If you want to publish the wheel for linux (you should really follow the section below) you have to install auditwheel with:

pip install auditwheel

otherwise you can skip the repair with adding the --skip-repair flag on the build script. This is fine for local development but the wheel won't be accepted by Pypi.

then you can run the building with:

cd ./bindings/python
python build.py

the resulting wheels will be in the folder specified in the settings (by default ./bindings/python/wheels).
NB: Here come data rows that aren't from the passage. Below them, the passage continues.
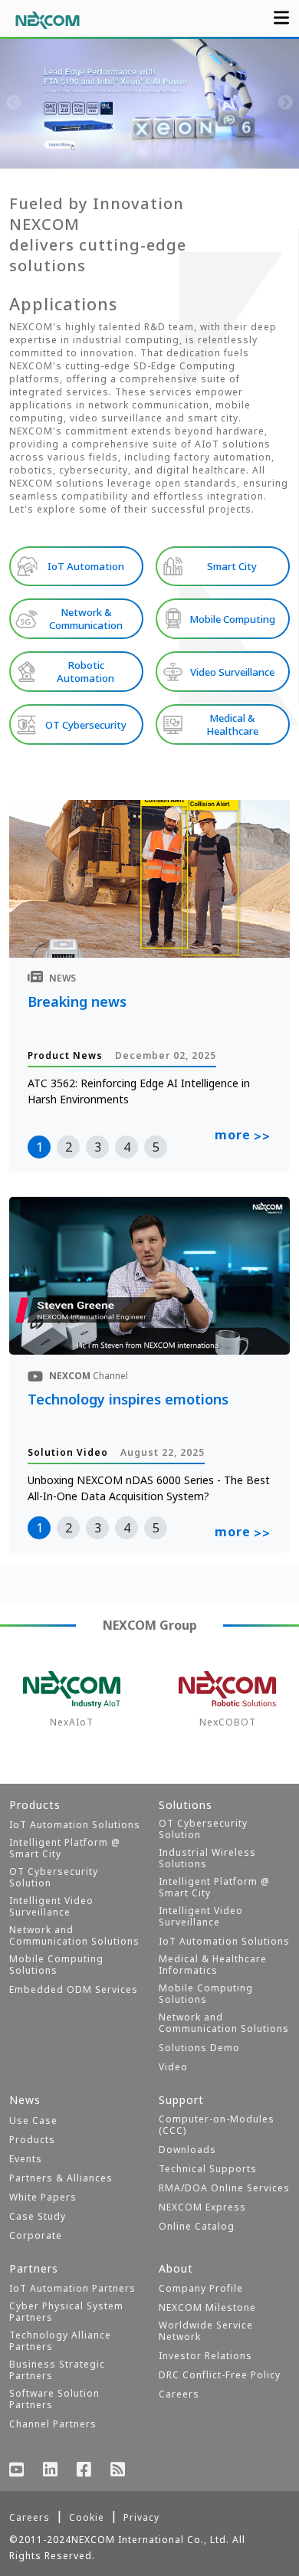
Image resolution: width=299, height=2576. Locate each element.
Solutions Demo (199, 2047)
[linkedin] (50, 2471)
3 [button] (97, 1147)
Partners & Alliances (61, 2178)
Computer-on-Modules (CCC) (216, 2124)
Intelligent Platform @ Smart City (64, 1848)
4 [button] (126, 1147)
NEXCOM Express (202, 2207)
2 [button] (68, 1147)
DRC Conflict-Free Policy (220, 2375)
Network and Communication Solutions (74, 1935)
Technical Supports (208, 2169)
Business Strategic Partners (57, 2369)
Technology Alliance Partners (60, 2340)
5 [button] (156, 1147)
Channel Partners (53, 2424)
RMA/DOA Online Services (224, 2188)
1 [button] (39, 1147)
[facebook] (84, 2471)
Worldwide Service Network (206, 2330)
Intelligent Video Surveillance (51, 1906)
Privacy (141, 2517)
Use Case (33, 2120)
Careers (179, 2394)
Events (25, 2159)
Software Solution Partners (54, 2399)
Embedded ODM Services (73, 1989)
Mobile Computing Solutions (56, 1964)
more (243, 1135)
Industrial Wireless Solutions (207, 1858)
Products (32, 2139)
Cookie (86, 2517)
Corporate (35, 2235)
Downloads (187, 2149)
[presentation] (14, 103)
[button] (96, 153)
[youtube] (17, 2471)
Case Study (37, 2216)
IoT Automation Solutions (74, 1824)
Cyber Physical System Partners (66, 2311)
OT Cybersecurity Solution (53, 1877)
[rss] (118, 2471)
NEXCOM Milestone (207, 2307)
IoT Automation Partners (72, 2288)
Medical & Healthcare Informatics (213, 1964)
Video (173, 2067)
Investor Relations (205, 2355)
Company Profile (201, 2288)
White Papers (43, 2197)
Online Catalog (197, 2226)
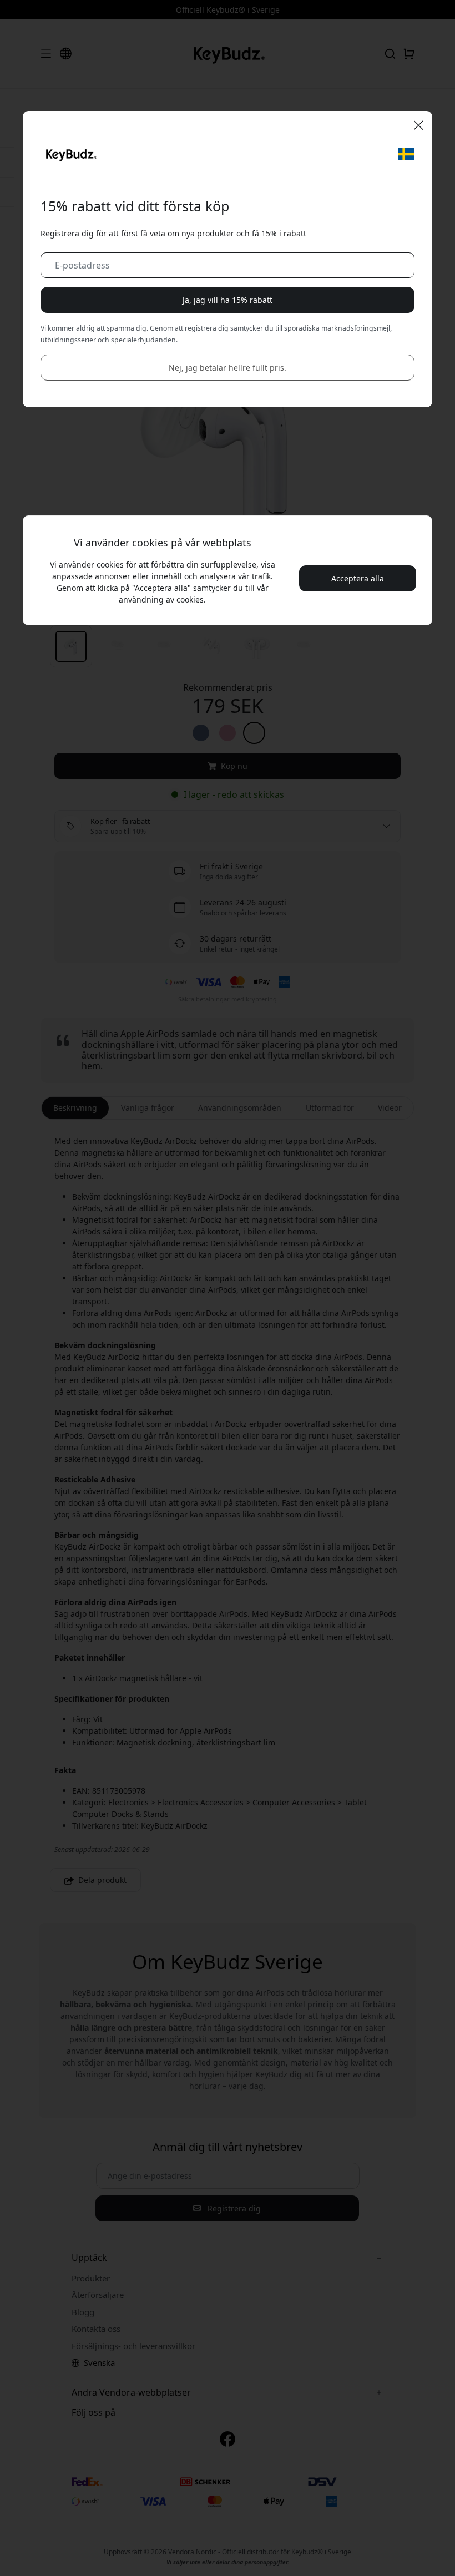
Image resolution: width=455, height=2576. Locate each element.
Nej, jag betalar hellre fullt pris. (227, 367)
Building a publishable wheel for ManyLinux2010

1- (the first time) Build the compilation environment

sudo docker build -t manylinux2010 -f ./setup/DockerFileManylinux2010 ./setup

2- Open a shell

sudo docker run --rm -it -v "${PWD}:/io" manylinux2010 bash

3- Inside the shell:

# navigate to the the python bindings
cd /io/bindings/python
# run the compilation
python3 ./build.py
# upload the result
twine upload ./wheels/*.whl

Since the docker runs as root it will touch many files, at the end run in the root:

sudo chown -R $USER:$USER *

If twine upload hangs with no output it's usually a permission problem and you are probably trying to upload the wheel outside of the docker which requires to chown the wheels.

Fuzzing Python Bindings

Using the new shiny Google's toy, Atheris we can fuzz the bindings. This way pairing the Rust and the Python fuzzers we can test all the code in the library.

A little example of an harness is:

#!/usr/bin/python
import sys
import atheris
import ensmallen_graph    

def fuzz_me(input_bytes: bytes):
    fdp = atheris.FuzzedDataProvider(input_bytes)
    try:
        ensmallen_graph.preprocessing.okapi_bm25_tfidf_int(
            [   
                [
                    fdp.ConsumeUInt(4)
                    for _ in range(fdp.ConsumeUInt(1))
                ]
                for _ in range(fdp.ConsumeUInt(1))
            ],
            fdp.ConsumeUInt(4),
            fdp.ConsumeUInt(4),
            False,
        )
    except ValueError:
        pass

atheris.instrument_all()
atheris.Setup(sys.argv, fuzz_me)
atheris.Fuzz()

To have coverage over the rust code we must instrumen it, so we need to compile the bindings as follows:

$ cd ./bindings/python
$ maturin develop --release --rustc-extra-args='-Ctarget-cpu=native -Zinstrument-coverage -Cpasses=sancov -Cllvm-args=-sanitizer-coverage-level=4  -Cllvm-args=-sanitizer-coverage-trace-compares  -Cllvm-args=-sanitizer-coverage-inline-8bit-counters  -Cllvm-args=-sanitizer-coverage-pc-table -Cllvm-args=-sanitizer-coverage-stack-depth --verbose -Zsanitizer=address'

Finally you can run the fuzzer as:

LD_PRELOAD="$(python -c "import atheris; print(atheris.path())")/asan_with_fuzzer.so" python my_atheris_script.py

This does not yet supports panics / signals catching so you must implmement it yourself in the python harness.

Perf

To profile our code just create a new binary target (e.g my_bin) in the folder, and create a program that loads a graph and call the method you want to profile. It's better if the program takes from 10 seconds to 1 minute.

Then you should compile the code:

cargo build --release

And run the profiling:

$ perf record --call-graph=dwarf ./target/release/my_bin

This will create a file called perf.data which can be analyzed using hotspot or directly perf report and perf annotate. For more info, see the perf documentation.